**THE TASK:** Report the tally of lines featuring the word "will" in the entries below, without anything else.

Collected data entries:
----------

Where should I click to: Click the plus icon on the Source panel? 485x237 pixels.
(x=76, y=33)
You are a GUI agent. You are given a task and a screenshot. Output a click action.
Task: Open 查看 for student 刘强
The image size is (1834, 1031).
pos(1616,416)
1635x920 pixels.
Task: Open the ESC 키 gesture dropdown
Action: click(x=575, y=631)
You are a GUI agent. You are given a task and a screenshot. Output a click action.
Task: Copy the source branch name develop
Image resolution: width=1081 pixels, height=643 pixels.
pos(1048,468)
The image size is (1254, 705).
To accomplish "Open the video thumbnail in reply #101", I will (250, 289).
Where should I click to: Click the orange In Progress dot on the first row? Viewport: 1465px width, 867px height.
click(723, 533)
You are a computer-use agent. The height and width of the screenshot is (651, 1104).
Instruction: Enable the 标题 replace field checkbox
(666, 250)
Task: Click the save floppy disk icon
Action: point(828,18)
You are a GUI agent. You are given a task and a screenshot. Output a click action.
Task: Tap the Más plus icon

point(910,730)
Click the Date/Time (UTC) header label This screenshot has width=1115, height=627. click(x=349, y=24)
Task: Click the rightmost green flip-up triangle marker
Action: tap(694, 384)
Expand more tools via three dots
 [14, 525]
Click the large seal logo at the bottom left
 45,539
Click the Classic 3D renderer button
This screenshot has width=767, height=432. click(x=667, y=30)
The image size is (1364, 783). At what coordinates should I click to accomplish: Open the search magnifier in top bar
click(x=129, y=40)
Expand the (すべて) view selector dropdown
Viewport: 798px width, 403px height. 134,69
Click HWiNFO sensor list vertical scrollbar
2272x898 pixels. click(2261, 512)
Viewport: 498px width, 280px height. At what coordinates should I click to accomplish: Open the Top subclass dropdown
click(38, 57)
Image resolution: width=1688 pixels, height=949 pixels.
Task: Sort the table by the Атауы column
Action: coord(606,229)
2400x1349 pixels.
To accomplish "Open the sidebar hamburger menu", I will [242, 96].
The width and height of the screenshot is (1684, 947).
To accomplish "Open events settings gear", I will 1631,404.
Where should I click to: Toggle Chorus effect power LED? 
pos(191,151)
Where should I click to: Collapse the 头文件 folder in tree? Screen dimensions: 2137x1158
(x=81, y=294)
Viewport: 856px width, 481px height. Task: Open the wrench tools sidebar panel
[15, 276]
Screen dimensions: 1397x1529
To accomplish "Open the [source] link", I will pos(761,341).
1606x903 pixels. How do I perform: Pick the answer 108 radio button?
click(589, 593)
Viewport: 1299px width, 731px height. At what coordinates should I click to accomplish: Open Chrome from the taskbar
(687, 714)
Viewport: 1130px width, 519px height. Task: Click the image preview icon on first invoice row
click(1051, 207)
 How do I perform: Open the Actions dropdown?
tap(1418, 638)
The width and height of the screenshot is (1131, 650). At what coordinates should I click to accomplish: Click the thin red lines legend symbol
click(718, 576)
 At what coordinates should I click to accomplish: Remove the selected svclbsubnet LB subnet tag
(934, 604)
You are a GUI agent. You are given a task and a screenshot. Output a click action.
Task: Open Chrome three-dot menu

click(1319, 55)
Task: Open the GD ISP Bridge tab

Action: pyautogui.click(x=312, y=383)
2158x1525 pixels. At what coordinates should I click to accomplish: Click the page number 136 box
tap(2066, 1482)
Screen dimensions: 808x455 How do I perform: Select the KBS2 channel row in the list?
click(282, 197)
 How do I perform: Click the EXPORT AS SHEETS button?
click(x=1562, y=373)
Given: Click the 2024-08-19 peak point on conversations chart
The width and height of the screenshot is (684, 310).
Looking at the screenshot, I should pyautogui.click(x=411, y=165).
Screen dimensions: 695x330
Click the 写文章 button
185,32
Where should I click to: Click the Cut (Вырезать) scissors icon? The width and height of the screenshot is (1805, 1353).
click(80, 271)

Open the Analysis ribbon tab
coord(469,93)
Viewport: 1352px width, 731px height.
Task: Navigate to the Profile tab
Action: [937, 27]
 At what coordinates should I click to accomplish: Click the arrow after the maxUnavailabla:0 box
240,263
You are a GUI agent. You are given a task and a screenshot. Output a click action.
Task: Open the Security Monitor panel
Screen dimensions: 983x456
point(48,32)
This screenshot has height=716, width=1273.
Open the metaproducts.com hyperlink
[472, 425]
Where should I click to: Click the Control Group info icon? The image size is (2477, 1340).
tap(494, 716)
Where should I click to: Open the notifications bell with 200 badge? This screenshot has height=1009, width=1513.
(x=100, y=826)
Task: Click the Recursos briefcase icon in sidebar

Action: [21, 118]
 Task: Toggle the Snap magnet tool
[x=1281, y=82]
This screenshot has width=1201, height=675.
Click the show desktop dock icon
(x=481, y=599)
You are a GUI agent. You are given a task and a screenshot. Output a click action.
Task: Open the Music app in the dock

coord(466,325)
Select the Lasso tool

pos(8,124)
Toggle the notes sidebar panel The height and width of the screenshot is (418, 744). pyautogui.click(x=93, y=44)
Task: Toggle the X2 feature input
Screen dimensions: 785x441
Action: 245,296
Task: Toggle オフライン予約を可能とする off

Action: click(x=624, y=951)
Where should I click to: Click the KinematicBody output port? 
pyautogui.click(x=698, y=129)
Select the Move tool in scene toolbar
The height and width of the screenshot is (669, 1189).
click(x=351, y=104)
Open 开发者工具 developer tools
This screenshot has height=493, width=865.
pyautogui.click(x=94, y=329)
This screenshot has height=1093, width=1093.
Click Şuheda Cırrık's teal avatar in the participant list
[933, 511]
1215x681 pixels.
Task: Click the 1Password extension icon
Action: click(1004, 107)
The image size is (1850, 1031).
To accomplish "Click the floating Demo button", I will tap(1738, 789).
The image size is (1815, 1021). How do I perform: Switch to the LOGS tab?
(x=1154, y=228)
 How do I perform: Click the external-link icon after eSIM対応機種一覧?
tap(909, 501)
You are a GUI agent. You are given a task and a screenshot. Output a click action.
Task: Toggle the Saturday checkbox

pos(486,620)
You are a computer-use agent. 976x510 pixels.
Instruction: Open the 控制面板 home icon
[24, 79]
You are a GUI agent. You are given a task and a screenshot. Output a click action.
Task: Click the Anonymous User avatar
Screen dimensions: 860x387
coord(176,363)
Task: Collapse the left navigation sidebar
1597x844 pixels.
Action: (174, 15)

----------

**OUTPUT FOR THIS TASK:** 5